▼

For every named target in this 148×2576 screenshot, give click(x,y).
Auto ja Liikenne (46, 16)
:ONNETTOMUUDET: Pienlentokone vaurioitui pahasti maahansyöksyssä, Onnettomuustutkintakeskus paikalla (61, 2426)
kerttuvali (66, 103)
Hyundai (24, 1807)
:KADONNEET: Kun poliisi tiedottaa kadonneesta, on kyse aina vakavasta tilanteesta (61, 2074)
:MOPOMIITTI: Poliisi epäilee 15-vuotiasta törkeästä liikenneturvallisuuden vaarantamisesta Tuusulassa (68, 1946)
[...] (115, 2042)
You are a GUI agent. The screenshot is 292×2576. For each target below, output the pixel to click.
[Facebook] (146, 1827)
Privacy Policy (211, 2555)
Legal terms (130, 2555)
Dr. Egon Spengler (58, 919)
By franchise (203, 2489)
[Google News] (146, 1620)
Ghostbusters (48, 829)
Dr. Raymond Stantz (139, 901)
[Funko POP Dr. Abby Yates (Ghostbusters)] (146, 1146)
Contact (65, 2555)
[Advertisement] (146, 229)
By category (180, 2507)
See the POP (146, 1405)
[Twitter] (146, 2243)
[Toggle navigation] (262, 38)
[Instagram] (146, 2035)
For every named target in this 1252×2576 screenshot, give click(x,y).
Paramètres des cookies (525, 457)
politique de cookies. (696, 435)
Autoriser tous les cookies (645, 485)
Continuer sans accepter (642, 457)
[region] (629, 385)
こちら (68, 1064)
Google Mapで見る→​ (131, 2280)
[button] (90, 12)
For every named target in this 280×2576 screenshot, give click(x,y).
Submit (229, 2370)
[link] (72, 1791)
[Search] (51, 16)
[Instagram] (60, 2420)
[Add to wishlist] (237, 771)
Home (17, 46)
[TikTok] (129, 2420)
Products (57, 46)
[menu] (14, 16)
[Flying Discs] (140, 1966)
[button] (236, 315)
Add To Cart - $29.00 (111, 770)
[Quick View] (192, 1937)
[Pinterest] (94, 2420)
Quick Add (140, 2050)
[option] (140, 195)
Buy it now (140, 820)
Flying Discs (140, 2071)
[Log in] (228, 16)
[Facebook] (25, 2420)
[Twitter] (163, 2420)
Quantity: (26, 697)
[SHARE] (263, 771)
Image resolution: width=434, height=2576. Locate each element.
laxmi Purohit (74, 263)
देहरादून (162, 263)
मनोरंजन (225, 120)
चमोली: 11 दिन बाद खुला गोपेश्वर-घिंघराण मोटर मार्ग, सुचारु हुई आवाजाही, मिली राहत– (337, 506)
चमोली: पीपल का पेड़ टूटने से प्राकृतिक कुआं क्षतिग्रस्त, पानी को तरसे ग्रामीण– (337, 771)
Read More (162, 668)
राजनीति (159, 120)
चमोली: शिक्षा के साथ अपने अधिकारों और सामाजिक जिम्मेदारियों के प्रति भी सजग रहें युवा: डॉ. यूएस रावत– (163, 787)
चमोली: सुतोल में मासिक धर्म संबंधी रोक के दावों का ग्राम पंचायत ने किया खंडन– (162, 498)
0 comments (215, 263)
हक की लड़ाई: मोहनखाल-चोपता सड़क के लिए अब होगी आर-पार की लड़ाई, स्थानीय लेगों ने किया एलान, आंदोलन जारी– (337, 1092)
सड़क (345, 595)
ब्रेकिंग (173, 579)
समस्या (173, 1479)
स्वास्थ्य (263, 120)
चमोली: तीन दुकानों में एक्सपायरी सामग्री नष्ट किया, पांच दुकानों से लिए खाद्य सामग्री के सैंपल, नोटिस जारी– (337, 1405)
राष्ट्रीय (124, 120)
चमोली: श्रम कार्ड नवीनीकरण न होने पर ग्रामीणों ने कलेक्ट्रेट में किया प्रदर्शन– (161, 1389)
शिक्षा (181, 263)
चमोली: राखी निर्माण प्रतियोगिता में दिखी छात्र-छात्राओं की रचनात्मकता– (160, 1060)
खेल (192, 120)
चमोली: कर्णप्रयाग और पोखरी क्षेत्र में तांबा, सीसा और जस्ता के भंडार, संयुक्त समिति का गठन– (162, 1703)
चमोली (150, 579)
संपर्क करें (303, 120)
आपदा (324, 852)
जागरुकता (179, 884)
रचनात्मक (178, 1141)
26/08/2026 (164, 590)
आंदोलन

▲

_About this exercise:_
Start at the line with "चमोली: राखी निर्माण" and stop at the end of the records. Write those lines out exactly and add nothing.

_Response:_
चमोली: राखी निर्माण प्रतियोगिता में दिखी छात्र-छात्राओं की रचनात्मकता– (160, 1060)
खेल (192, 120)
चमोली: कर्णप्रयाग और पोखरी क्षेत्र में तांबा, सीसा और जस्ता के भंडार, संयुक्त समिति का गठन– (162, 1703)
चमोली (150, 579)
संपर्क करें (303, 120)
आपदा (324, 852)
जागरुकता (179, 884)
रचनात्मक (178, 1141)
26/08/2026 (164, 590)
आंदोलन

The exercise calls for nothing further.